For European organizations, this vulnerability poses a substantial risk, especially for those using Dive as part of their LLM integration workflows or desktop automation. Successful exploitation can lead to full system compromise, allowing attackers to execute arbitrary commands, steal sensitive data, manipulate or destroy files, and potentially move laterally within corporate networks. Given the high confidentiality, integrity, and availability impacts, critical business operations could be disrupted. The attack vector involving user interaction or automatic redirects makes phishing campaigns or malicious web content effective delivery methods. Organizations in sectors with high reliance on AI/LLM tools or desktop integrations—such as technology firms, research institutions, and financial services—are particularly vulnerable. Additionally, since Dive is open-source and may be integrated into customized environments, unpatched instances might be widespread, increasing the attack surface. The lack of known exploits in the wild currently provides a window for proactive patching and mitigation before widespread exploitation occurs.

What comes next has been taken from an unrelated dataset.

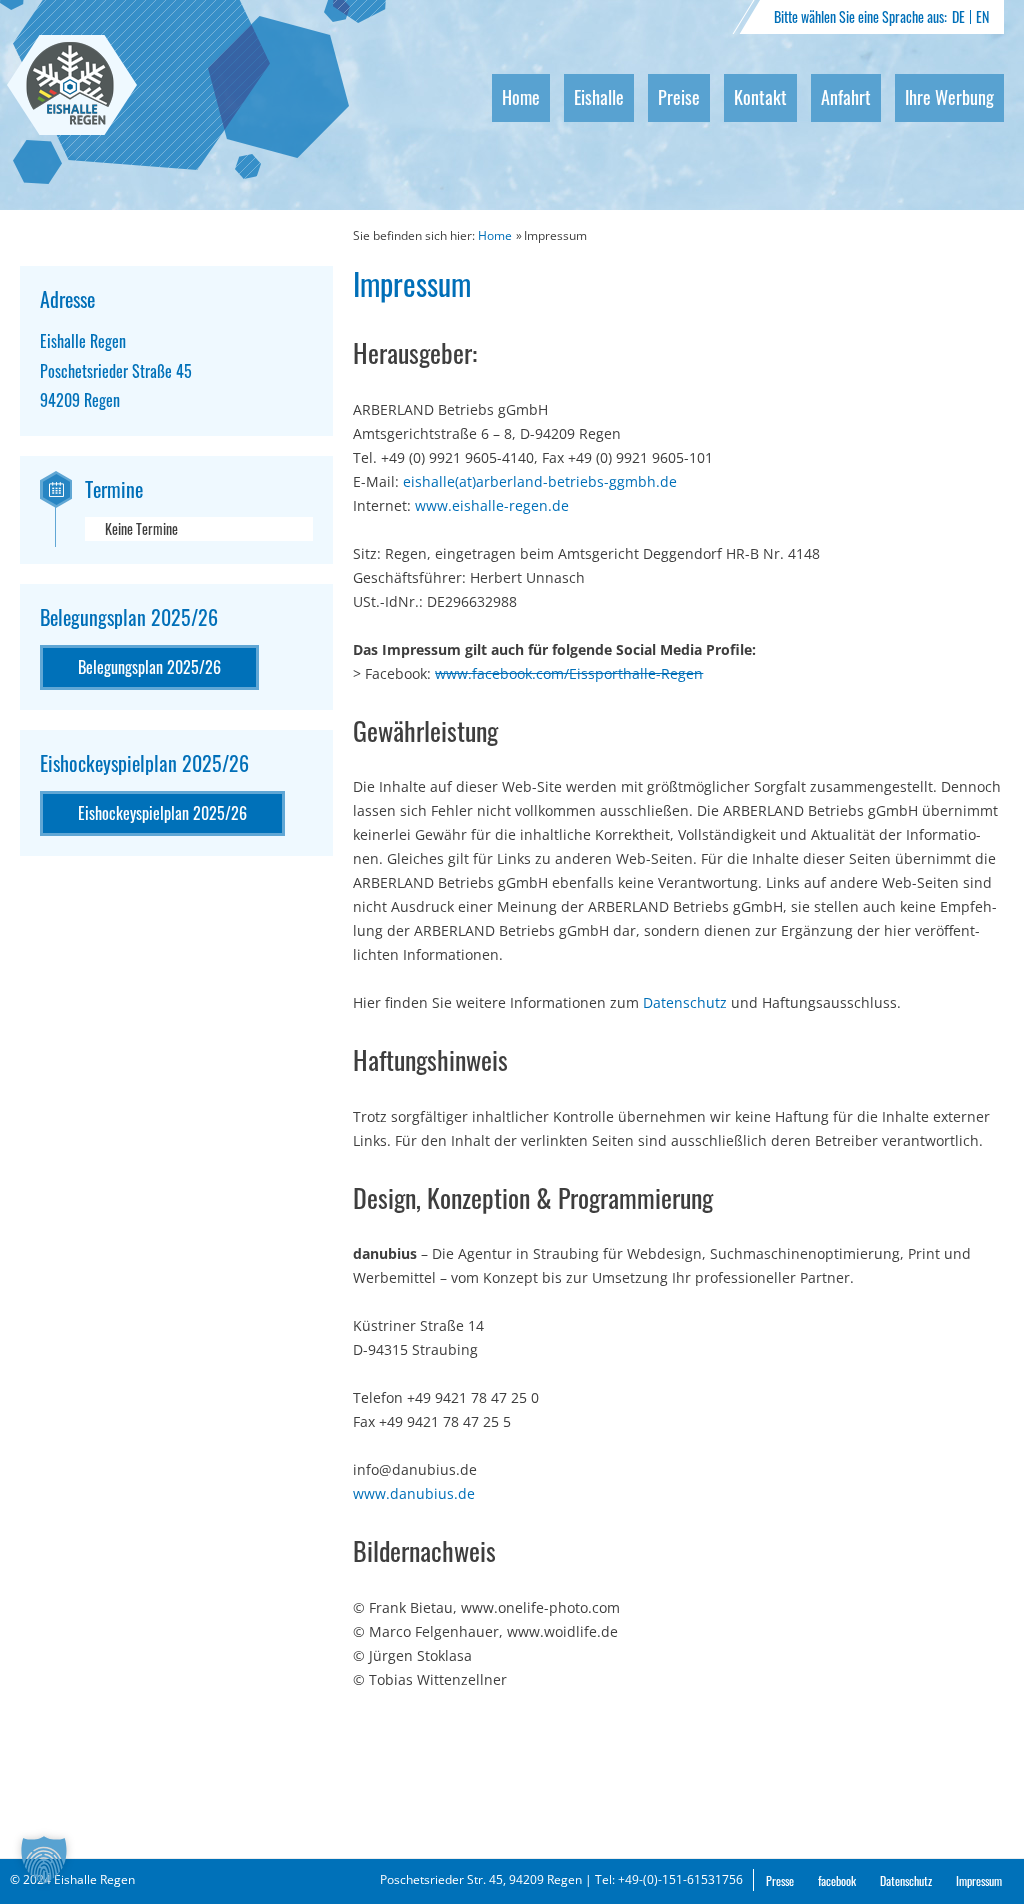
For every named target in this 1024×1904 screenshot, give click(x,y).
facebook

1. Immediate upgrade to Dive version 0.9.4 or later, which contains the fix for this vulnerability. 2. Implement strict URL filtering and validation at the network perimeter to block or flag dive: custom URL schemes originating from untrusted or external sources. 3. Educate users about the risks of clicking on unknown or suspicious links, especially those that may trigger application launches via custom URL handlers. 4. Employ endpoint protection solutions capable of detecting anomalous process launches or suspicious command executions initiated by Dive or related processes. 5. For organizations deploying Dive in managed environments, consider disabling or restricting the registration of custom URL handlers unless absolutely necessary. 6. Monitor logs and network traffic for unusual activity related to Dive or unexpected invocations of the custom URL scheme. 7. Conduct internal audits to identify all instances of Dive deployment and ensure timely patching. 8. Use application whitelisting to prevent unauthorized execution of code spawned by Dive.